- _Exercise aim_: Review the listing and copy each line that holds the word "panel".

- _Study material_:
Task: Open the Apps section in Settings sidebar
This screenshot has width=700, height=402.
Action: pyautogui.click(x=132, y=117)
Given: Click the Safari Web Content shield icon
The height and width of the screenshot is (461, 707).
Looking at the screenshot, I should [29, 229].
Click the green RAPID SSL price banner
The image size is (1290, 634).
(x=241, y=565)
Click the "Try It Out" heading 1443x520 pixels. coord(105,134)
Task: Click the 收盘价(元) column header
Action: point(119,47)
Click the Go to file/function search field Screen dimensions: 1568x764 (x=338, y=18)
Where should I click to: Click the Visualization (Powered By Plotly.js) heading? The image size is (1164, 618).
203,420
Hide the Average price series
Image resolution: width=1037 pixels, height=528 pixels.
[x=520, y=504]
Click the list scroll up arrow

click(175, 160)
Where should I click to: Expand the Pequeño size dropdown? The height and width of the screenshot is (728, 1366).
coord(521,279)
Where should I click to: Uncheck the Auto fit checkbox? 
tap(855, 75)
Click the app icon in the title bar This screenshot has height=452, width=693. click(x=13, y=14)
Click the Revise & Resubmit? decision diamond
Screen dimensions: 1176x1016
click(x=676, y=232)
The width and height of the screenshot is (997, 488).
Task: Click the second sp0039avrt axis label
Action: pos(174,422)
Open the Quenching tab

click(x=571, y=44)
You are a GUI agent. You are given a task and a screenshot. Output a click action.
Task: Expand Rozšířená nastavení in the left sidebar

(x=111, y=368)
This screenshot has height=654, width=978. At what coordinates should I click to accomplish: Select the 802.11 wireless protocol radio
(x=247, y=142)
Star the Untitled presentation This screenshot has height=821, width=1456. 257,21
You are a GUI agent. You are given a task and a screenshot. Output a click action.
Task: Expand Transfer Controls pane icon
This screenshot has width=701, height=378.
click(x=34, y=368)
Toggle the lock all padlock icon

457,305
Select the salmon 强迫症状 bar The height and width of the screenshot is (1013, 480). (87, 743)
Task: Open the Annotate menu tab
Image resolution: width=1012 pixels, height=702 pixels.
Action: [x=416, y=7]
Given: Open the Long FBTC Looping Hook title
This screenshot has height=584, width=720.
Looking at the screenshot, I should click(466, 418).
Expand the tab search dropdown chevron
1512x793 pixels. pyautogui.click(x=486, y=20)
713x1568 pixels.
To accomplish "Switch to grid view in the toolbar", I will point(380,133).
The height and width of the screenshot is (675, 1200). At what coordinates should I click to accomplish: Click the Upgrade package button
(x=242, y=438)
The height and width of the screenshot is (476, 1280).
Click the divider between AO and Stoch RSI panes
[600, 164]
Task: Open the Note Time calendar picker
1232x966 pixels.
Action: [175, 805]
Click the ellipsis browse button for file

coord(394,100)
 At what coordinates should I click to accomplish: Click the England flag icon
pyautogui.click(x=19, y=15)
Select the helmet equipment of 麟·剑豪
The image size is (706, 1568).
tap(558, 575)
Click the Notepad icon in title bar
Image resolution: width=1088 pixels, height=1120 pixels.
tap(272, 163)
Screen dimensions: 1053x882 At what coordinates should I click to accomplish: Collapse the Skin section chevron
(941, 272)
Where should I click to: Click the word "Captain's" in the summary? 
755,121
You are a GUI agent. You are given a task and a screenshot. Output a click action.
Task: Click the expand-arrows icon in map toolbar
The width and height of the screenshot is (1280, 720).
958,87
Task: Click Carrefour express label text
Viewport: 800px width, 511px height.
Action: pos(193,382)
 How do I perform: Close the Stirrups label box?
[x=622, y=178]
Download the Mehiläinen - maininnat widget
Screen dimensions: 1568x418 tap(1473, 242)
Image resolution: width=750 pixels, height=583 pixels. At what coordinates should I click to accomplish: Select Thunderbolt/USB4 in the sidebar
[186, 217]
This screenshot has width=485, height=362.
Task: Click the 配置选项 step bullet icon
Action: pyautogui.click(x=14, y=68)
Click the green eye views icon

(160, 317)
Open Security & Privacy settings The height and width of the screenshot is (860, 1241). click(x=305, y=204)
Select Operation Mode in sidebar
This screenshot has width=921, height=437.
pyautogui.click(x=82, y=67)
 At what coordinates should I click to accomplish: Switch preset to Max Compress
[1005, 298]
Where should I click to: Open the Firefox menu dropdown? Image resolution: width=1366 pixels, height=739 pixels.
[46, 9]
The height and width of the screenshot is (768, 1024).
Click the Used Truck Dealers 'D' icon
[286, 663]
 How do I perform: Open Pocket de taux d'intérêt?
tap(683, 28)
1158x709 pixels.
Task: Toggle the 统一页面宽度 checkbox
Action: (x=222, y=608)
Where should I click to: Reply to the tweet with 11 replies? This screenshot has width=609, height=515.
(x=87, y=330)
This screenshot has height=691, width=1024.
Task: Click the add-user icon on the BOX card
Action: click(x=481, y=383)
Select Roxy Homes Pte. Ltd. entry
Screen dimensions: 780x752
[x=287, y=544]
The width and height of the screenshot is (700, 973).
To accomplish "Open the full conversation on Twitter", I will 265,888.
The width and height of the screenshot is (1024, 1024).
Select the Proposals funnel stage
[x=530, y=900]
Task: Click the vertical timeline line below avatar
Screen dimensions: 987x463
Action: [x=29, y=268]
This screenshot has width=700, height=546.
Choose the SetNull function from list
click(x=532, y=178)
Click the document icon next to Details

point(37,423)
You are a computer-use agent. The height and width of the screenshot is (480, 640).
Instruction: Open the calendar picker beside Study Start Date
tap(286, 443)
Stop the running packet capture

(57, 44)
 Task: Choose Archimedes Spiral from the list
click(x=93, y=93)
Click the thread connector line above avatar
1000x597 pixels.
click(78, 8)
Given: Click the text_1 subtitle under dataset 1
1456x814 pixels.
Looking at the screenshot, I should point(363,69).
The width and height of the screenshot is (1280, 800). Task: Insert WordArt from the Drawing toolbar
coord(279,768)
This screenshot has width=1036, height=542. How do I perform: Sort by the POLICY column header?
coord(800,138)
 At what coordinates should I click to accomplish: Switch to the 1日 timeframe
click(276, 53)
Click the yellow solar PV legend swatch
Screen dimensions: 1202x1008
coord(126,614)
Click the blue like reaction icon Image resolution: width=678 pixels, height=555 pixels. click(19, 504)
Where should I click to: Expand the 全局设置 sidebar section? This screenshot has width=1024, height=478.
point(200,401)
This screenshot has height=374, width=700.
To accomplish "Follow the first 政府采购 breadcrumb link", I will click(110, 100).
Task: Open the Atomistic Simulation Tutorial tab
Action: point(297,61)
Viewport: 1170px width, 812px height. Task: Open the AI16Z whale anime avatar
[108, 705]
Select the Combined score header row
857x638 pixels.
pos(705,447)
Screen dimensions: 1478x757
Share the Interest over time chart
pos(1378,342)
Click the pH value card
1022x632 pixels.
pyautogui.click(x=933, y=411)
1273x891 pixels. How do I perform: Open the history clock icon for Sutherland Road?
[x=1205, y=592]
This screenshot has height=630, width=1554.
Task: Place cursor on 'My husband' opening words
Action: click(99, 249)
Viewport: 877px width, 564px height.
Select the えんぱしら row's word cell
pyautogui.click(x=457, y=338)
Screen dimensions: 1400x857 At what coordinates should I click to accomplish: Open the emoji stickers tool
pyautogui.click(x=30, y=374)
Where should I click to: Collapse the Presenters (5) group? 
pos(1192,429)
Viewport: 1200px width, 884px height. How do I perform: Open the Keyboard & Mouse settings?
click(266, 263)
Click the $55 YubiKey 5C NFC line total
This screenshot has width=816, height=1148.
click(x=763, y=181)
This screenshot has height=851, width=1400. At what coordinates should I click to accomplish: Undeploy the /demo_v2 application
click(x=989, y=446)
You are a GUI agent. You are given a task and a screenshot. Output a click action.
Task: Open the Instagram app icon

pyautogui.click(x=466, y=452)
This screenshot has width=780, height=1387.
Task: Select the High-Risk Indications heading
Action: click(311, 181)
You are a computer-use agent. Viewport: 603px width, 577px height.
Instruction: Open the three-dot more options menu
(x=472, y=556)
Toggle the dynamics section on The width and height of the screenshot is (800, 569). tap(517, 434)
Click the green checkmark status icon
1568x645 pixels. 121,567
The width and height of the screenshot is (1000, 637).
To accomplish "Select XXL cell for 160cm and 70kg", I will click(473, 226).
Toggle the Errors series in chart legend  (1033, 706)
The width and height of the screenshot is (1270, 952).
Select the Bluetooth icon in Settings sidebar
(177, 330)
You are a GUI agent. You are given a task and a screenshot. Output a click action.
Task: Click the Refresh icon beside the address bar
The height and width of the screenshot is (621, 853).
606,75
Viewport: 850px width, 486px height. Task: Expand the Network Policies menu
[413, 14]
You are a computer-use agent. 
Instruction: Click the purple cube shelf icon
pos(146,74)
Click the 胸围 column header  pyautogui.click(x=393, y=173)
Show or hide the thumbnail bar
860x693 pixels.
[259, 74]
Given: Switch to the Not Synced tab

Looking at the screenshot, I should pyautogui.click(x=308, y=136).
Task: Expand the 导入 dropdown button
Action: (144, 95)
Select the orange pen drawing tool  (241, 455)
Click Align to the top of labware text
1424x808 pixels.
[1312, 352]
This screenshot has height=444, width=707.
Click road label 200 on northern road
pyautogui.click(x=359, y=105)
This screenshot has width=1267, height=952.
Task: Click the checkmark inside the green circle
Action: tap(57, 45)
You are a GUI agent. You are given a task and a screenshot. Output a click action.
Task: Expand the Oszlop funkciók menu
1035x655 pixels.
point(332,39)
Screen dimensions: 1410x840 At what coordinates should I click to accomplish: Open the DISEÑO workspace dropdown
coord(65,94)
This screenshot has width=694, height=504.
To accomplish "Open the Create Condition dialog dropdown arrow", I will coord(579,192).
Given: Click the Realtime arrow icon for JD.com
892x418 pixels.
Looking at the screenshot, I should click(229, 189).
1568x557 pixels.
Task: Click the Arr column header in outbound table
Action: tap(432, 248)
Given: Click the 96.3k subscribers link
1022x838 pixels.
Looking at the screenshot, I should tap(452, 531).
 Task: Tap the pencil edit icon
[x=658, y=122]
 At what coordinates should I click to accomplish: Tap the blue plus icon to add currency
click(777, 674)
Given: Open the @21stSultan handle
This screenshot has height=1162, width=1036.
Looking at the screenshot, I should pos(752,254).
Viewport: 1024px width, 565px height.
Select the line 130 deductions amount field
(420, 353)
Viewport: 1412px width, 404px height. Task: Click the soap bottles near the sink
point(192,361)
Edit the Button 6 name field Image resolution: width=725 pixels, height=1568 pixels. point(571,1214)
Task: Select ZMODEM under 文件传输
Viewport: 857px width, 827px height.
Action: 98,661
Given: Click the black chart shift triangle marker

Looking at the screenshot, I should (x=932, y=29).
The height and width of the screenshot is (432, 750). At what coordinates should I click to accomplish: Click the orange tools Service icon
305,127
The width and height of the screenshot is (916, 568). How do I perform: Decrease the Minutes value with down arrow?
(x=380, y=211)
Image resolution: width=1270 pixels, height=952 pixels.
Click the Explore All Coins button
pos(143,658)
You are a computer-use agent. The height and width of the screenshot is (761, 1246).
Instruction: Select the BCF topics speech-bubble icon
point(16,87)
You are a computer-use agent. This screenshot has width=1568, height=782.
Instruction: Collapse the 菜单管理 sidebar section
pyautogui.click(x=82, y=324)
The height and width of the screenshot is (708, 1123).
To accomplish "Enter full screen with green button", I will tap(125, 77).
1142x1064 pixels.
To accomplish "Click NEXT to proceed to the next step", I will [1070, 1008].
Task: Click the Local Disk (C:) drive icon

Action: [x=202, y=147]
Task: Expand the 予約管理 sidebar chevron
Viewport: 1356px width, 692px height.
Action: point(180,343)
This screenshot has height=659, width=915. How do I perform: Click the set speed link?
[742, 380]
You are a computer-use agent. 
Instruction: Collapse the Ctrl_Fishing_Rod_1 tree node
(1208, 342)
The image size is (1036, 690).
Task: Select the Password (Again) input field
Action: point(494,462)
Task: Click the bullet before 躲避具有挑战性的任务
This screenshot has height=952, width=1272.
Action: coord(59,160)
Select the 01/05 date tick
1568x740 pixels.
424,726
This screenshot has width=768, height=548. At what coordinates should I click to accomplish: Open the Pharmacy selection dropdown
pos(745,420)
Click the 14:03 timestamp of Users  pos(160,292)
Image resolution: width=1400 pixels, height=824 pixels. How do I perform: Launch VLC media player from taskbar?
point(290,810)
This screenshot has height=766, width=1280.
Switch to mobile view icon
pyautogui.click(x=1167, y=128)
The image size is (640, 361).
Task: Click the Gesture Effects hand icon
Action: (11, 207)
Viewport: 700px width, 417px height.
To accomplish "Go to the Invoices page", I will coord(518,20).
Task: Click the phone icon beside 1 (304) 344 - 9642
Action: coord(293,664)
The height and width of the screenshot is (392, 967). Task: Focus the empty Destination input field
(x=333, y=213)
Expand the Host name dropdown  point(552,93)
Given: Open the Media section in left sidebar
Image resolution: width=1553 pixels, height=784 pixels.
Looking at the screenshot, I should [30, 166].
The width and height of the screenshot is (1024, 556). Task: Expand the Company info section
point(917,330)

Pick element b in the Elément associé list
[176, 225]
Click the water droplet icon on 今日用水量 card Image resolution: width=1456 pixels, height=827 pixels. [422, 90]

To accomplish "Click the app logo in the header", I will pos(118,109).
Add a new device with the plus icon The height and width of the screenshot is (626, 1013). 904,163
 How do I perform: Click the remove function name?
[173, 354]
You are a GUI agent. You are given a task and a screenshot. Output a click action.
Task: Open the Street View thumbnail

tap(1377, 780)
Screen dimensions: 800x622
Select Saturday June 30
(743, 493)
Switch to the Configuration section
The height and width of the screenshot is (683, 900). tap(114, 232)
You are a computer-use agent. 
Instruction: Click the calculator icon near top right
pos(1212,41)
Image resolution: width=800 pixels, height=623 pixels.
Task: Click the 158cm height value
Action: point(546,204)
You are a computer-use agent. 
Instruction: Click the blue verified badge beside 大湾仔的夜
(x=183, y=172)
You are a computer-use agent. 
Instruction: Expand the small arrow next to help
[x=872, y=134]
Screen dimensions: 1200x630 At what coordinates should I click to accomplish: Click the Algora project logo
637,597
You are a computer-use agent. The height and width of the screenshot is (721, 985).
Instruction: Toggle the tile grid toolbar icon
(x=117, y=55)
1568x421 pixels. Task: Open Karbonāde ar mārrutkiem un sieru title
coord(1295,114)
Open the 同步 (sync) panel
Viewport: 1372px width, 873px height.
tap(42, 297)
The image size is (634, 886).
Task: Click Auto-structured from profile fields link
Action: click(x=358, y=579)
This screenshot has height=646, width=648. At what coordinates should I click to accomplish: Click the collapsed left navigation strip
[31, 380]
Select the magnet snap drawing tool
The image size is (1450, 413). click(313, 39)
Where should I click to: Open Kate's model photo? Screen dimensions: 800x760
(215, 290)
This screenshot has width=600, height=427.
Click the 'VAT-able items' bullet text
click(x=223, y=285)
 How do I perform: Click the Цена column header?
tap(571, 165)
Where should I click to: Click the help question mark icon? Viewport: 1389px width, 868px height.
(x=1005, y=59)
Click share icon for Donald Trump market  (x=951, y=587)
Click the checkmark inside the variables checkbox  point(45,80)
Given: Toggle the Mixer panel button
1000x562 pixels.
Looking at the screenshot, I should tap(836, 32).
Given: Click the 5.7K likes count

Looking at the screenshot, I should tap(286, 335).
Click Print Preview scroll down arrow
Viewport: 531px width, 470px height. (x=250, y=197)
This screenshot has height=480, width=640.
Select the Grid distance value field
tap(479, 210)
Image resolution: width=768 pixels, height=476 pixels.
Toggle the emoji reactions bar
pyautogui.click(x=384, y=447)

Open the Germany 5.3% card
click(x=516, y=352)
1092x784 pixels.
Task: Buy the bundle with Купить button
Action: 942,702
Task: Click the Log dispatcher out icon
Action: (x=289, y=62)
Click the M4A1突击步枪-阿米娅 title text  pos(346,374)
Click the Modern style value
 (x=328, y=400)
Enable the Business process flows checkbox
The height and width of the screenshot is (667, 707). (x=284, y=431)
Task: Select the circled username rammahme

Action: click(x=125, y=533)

- _Answer to the exercise_:
Open the 同步 (sync) panel
Given: Toggle the Mixer panel button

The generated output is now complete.